About this exercise: Please repeat each line of the data exactly, with nothing left out.

————————

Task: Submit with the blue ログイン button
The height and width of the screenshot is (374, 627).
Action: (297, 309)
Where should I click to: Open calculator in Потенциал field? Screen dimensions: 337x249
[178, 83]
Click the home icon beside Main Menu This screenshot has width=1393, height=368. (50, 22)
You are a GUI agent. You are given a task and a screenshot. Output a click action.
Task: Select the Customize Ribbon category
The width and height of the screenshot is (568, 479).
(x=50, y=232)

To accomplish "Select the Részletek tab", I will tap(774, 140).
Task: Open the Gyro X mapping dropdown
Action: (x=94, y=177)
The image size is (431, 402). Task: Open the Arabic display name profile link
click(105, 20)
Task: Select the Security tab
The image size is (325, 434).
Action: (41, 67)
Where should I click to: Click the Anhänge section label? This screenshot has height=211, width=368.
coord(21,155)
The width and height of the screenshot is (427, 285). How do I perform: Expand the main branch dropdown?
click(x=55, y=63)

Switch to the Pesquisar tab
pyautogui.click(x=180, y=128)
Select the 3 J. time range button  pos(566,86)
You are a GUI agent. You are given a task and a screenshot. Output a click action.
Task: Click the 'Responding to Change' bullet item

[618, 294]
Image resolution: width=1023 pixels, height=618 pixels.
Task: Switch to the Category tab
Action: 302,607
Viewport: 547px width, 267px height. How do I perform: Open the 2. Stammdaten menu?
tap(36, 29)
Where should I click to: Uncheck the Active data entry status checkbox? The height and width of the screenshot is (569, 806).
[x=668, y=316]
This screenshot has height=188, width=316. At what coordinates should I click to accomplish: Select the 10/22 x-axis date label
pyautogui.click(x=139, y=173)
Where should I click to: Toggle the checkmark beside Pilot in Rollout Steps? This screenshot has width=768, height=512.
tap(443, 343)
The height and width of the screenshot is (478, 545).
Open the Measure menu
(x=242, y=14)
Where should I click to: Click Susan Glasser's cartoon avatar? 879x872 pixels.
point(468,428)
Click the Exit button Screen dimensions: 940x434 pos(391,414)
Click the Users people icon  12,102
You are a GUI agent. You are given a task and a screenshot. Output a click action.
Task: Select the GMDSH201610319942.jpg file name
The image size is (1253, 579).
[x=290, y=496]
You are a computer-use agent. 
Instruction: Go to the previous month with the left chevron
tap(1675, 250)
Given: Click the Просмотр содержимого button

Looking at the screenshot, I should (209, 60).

————————

Finished task:
Task: Submit with the blue ログイン button
The height and width of the screenshot is (374, 627).
Action: (297, 309)
Where should I click to: Open calculator in Потенциал field? Screen dimensions: 337x249
[178, 83]
Click the home icon beside Main Menu This screenshot has width=1393, height=368. (50, 22)
You are a GUI agent. You are given a task and a screenshot. Output a click action.
Task: Select the Customize Ribbon category
The width and height of the screenshot is (568, 479).
(x=50, y=232)

To accomplish "Select the Részletek tab", I will tap(774, 140).
Task: Open the Gyro X mapping dropdown
Action: (x=94, y=177)
The image size is (431, 402). Task: Open the Arabic display name profile link
click(105, 20)
Task: Select the Security tab
The image size is (325, 434).
Action: (41, 67)
Where should I click to: Click the Anhänge section label? This screenshot has height=211, width=368.
coord(21,155)
The width and height of the screenshot is (427, 285). How do I perform: Expand the main branch dropdown?
click(x=55, y=63)

Switch to the Pesquisar tab
pyautogui.click(x=180, y=128)
Select the 3 J. time range button  pos(566,86)
You are a GUI agent. You are given a task and a screenshot. Output a click action.
Task: Click the 'Responding to Change' bullet item

[618, 294]
Image resolution: width=1023 pixels, height=618 pixels.
Task: Switch to the Category tab
Action: 302,607
Viewport: 547px width, 267px height. How do I perform: Open the 2. Stammdaten menu?
tap(36, 29)
Where should I click to: Uncheck the Active data entry status checkbox? The height and width of the screenshot is (569, 806).
[x=668, y=316]
This screenshot has height=188, width=316. At what coordinates should I click to accomplish: Select the 10/22 x-axis date label
pyautogui.click(x=139, y=173)
Where should I click to: Toggle the checkmark beside Pilot in Rollout Steps? This screenshot has width=768, height=512.
tap(443, 343)
The height and width of the screenshot is (478, 545).
Open the Measure menu
(x=242, y=14)
Where should I click to: Click Susan Glasser's cartoon avatar? 879x872 pixels.
point(468,428)
Click the Exit button Screen dimensions: 940x434 pos(391,414)
Click the Users people icon  12,102
You are a GUI agent. You are given a task and a screenshot. Output a click action.
Task: Select the GMDSH201610319942.jpg file name
The image size is (1253, 579).
[x=290, y=496]
You are a computer-use agent. 
Instruction: Go to the previous month with the left chevron
tap(1675, 250)
Given: Click the Просмотр содержимого button

Looking at the screenshot, I should (209, 60).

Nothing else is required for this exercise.